Los judíos Nicodemo y José de Arimatea

Jesús se encontraba ya  en una etapa en la que se despedía de pueblos amigos, porque se iba  acercando Su hora final. Los lugares que atravesaba  eran siempre de acceso dificil: lugares escarpados.  No le importaba el esfuerzo, porque Su palabra debía  quedar como eco sonoro entre  las gentes de aquellas campiñas.   En lo alto de las cimas  que miran hacia la llanura de Emaús, en medio de árboles frondosos y arbustos de un  verde radiante, por donde trinan los pajarillos en un alba primaveral,  colorido y alegre, corren resquicios y hendiduras  que se cortan entre una montaña
y otra.  
Los  apóstoles más jóvenes acaban de llegar del campo cercano, con frutas  recién cortadas para Su Rabbí. Al  fondo, una fértil llanura donde la actividad de  los segadores es  muy intensa. Las casas  esparcidas entre aquellas tierras  son todas de Nicodemo, que las recibió en herencia de sus padres. Hay  una gran inmensidad de espigas de oro, y en otra parte se ven las viñas con racimos casi maduros. Cientos de  arroyuelos confluyen aquí y allá, e incluso las aguas subterráneas hacen de aquel vergel un paraíso de abundantes mieses. Es una campiña  mediterránea de una belleza increíble. Entre ellos, como los Tadeo, primos del  Señor, se quejan de que algunos judíos se hicieron dueños ilegítimos de muchas haciendas galileas, y los arrojaron de ellas, a pesar de que les pertenecían  como bienes paternos, en aquella Judea que había visto nacer a la estirpe de David. Era en realidad, una disputa secular, que parecía no tener fin entre judíos y galileos.

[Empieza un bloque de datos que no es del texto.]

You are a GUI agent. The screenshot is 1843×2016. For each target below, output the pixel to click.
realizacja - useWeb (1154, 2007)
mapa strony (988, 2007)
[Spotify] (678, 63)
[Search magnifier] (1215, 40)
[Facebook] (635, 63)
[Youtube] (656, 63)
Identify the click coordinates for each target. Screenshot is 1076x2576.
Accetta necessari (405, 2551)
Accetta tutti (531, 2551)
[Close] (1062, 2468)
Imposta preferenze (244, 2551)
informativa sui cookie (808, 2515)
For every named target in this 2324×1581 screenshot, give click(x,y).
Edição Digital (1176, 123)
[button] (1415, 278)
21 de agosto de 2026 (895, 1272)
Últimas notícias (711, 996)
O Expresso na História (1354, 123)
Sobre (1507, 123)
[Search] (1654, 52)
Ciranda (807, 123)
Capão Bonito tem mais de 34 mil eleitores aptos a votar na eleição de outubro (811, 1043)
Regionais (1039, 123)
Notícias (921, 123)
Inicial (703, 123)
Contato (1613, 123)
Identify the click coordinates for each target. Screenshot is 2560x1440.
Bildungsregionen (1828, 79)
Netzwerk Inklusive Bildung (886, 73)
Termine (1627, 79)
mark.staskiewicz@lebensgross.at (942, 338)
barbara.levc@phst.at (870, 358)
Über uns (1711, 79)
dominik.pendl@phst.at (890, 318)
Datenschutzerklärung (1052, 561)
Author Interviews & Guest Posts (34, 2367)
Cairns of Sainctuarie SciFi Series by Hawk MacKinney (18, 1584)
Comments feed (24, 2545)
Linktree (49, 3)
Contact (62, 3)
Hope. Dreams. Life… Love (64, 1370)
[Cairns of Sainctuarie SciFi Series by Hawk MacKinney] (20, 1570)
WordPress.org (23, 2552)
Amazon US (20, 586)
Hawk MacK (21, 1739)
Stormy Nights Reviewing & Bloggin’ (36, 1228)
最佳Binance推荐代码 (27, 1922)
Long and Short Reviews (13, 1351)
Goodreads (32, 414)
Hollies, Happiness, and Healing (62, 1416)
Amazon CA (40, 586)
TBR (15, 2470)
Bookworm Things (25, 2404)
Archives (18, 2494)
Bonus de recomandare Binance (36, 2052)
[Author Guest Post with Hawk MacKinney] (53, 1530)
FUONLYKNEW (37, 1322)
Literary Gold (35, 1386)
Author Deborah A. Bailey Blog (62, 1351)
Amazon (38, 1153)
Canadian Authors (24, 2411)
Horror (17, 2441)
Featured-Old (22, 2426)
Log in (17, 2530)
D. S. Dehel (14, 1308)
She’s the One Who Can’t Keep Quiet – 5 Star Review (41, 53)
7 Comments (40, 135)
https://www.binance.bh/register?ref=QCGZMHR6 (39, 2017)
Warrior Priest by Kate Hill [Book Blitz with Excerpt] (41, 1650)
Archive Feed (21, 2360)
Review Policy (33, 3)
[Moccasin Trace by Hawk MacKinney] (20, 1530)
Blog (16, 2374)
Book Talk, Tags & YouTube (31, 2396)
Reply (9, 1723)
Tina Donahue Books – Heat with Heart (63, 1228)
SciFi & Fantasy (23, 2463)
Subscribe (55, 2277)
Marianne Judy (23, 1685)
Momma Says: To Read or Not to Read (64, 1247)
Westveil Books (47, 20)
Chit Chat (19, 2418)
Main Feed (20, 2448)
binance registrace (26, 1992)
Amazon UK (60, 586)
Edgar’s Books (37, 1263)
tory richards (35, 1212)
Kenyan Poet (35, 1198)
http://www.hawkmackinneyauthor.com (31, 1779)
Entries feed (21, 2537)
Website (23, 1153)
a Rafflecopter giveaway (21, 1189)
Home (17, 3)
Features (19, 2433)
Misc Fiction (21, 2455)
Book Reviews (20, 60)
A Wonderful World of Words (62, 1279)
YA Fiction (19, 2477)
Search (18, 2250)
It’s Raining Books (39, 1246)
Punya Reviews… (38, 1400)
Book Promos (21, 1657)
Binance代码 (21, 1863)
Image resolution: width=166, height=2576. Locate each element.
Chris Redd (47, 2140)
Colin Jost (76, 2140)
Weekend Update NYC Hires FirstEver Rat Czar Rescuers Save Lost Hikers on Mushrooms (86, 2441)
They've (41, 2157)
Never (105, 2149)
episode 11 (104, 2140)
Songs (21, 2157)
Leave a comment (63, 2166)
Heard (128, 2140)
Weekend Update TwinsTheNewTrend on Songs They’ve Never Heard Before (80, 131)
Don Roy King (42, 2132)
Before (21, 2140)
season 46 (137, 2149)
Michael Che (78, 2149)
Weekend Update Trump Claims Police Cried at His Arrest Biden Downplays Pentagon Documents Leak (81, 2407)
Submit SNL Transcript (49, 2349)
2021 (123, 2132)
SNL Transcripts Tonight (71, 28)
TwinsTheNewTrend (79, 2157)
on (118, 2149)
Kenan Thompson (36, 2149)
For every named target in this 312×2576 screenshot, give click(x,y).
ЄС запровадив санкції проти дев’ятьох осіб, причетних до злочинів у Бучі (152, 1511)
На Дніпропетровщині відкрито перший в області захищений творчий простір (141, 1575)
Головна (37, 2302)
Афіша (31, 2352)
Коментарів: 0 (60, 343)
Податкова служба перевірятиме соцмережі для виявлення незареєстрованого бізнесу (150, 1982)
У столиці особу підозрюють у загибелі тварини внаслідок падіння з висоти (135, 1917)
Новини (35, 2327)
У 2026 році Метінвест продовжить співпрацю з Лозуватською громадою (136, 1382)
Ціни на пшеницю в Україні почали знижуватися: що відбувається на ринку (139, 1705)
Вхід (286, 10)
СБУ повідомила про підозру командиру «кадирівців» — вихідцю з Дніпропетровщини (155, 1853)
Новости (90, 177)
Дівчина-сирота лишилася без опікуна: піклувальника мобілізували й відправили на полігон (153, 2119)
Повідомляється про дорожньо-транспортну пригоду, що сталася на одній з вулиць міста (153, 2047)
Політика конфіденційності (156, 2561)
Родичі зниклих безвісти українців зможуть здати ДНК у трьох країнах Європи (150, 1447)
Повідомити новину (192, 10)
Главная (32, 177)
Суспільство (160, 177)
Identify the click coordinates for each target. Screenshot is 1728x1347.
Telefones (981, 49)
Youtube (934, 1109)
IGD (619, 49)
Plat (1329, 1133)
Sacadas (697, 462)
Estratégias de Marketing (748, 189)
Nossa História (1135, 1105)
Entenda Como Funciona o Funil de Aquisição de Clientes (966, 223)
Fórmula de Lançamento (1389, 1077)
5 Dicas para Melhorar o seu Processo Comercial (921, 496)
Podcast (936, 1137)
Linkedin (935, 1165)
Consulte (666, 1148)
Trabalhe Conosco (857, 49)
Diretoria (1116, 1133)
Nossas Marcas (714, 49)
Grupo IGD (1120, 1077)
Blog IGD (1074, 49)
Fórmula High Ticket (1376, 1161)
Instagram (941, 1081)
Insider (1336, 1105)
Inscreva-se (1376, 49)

Y antes de llegar a la casa de Nicodemo, habló el Señor  de paz, de ángeles que guardan a los hombres que piden ayuda, e  hizo milagros. Se sentía feliz y alegre al  ser acogido entre las familias de  los campesinos, pues ellos no entendían de disputas, ni insidias. Y luego, después de soportar el calor del mediodía, se echaron todos un rato en el heno que había en los porches de las alquerías.
Después de una noche de camino, llegaron, al fin, en medio de un amanecer fresco, en las primeras horas de la mañana, sin que el sol se hubiese atrevido aún  a azotar con el calor intenso.
Eran unos campos ofreciendo una belleza tranquila, después de haber sido segados, y con algunas gavillas tiradas en el suelo esperando ser llevadas a la era.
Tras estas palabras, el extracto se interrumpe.